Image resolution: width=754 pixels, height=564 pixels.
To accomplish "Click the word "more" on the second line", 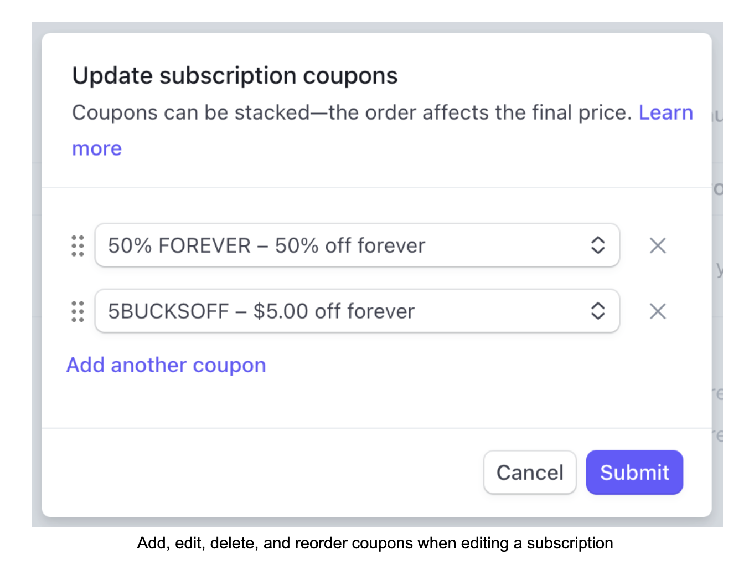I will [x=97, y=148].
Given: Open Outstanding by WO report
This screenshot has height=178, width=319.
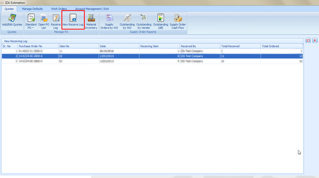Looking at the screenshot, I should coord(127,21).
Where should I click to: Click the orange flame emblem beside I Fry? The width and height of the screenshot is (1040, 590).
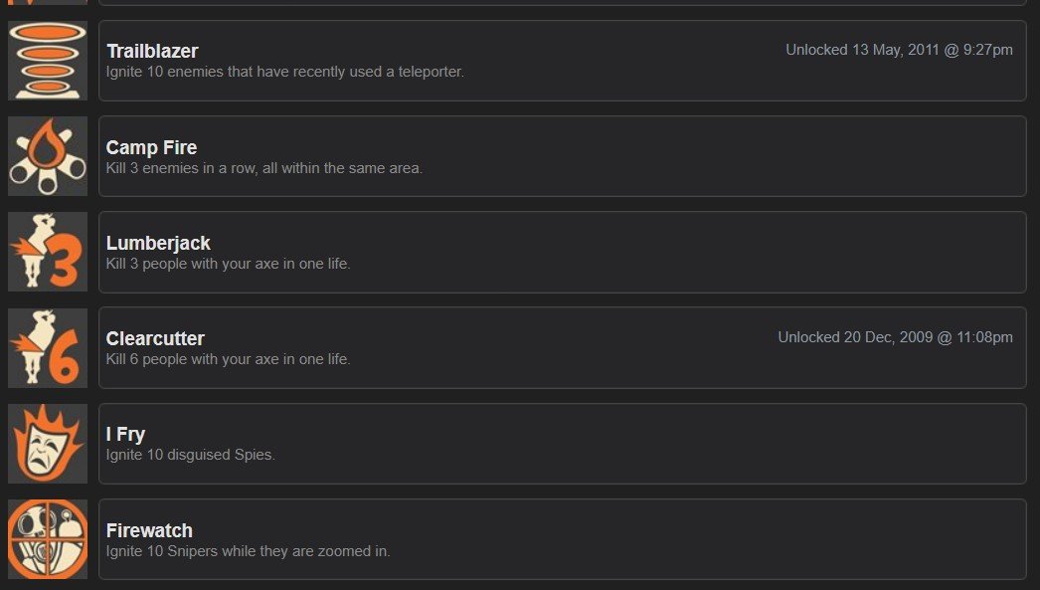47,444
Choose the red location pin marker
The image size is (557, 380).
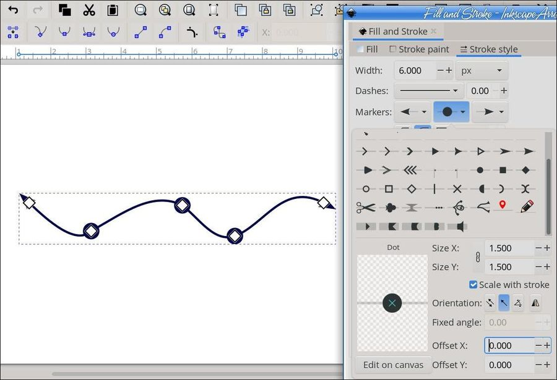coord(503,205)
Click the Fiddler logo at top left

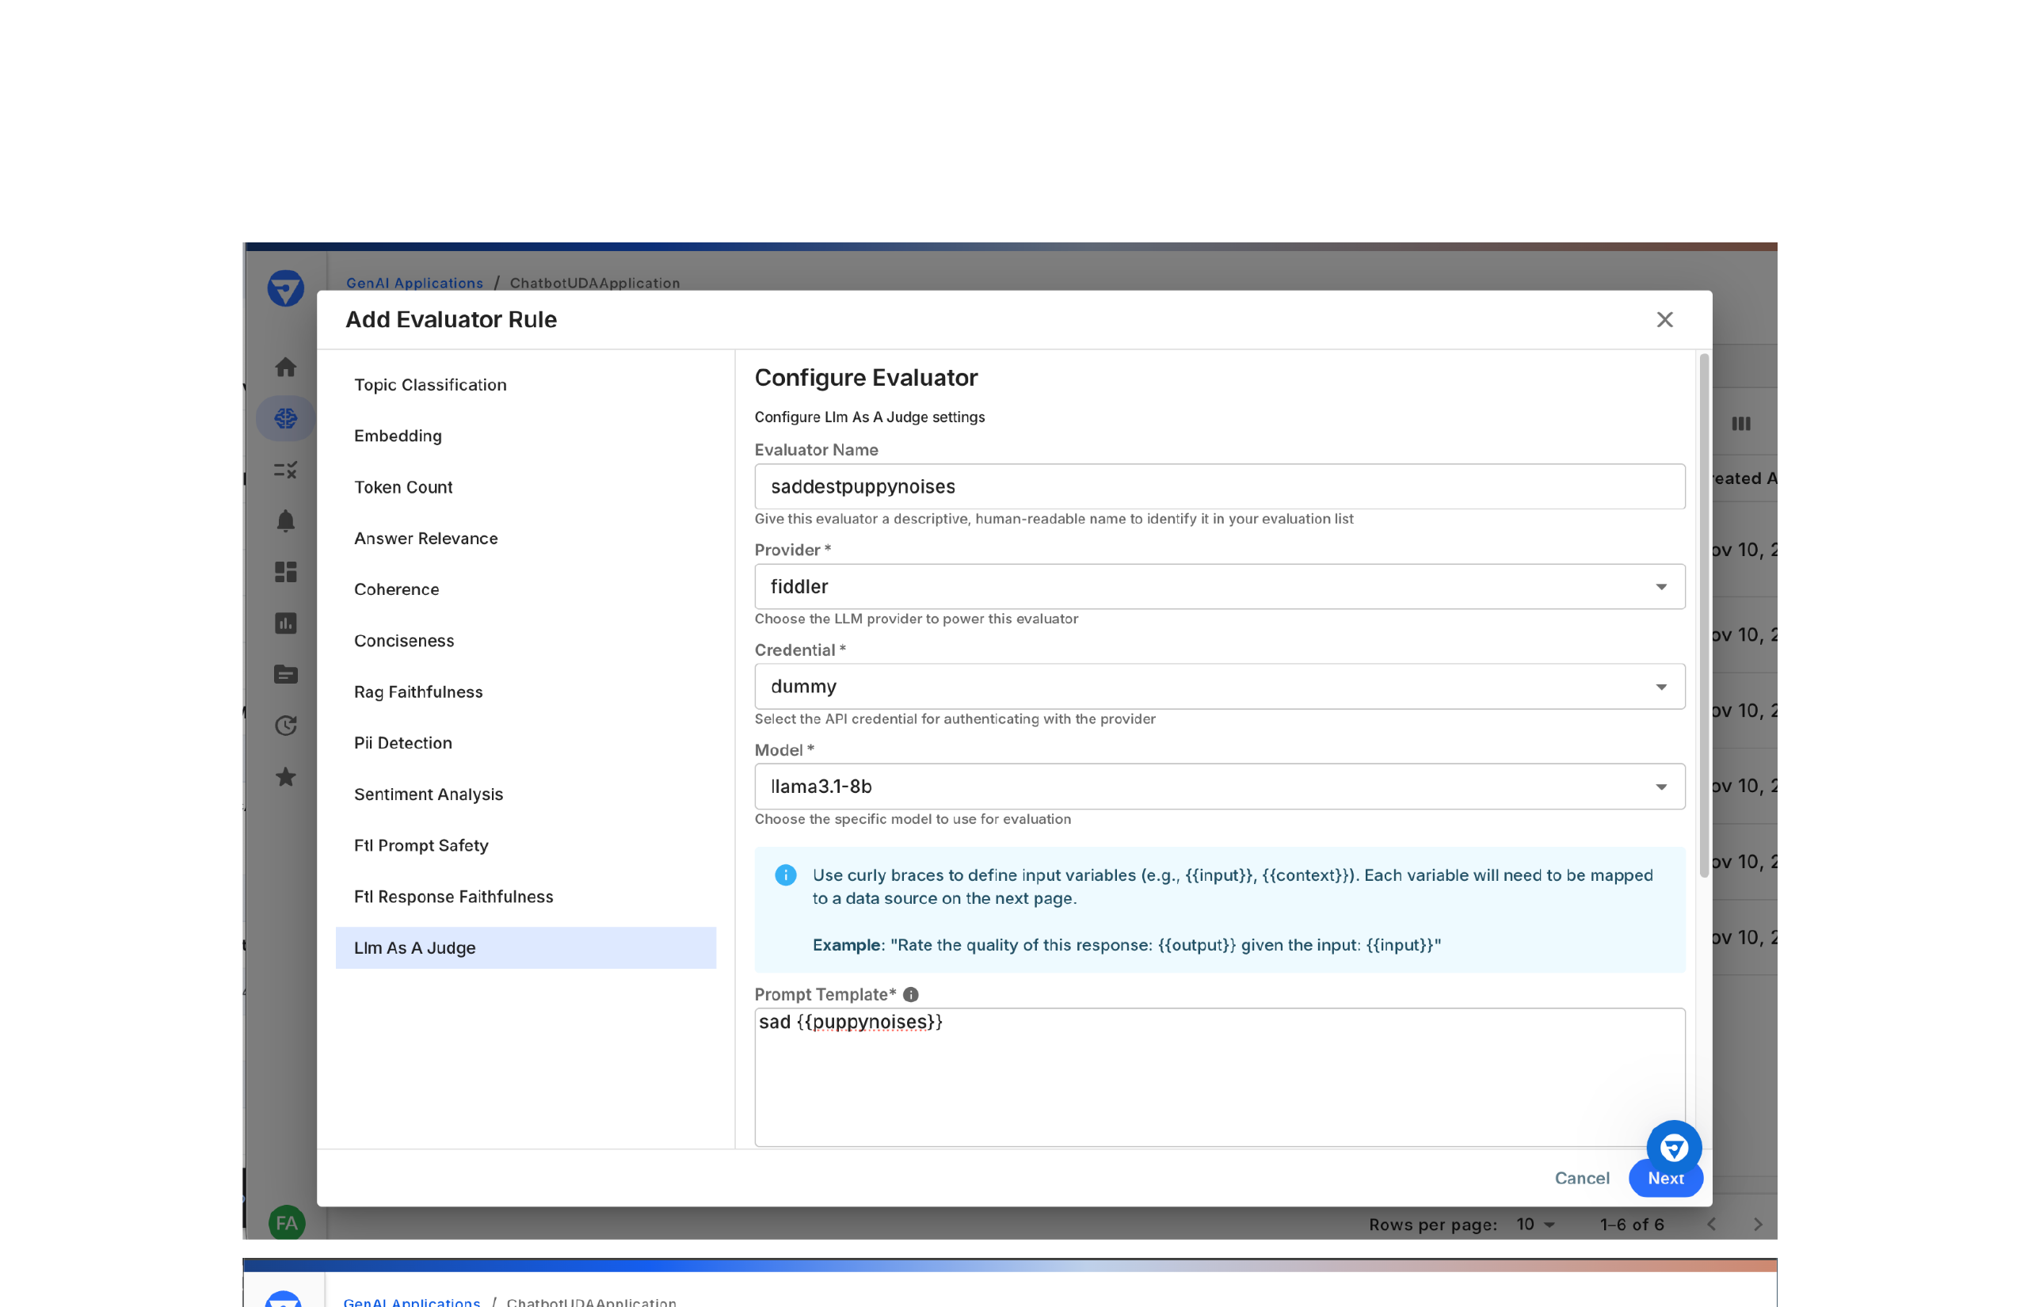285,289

§ **CHALLENGE**: Copy the listing word for word, starting at the line that contains "Given: Open Outstanding by WO report" and ending with the last line of the listing. Leave the pictures out of your copy.

§ **EXERCISE SOLUTION**:
Given: Open Outstanding by WO report
This screenshot has height=178, width=319.
Looking at the screenshot, I should coord(127,21).
Where should I click to: Click the orange flame emblem beside I Fry? The width and height of the screenshot is (1040, 590).
47,444
Choose the red location pin marker
The image size is (557, 380).
coord(503,205)
Click the Fiddler logo at top left

285,289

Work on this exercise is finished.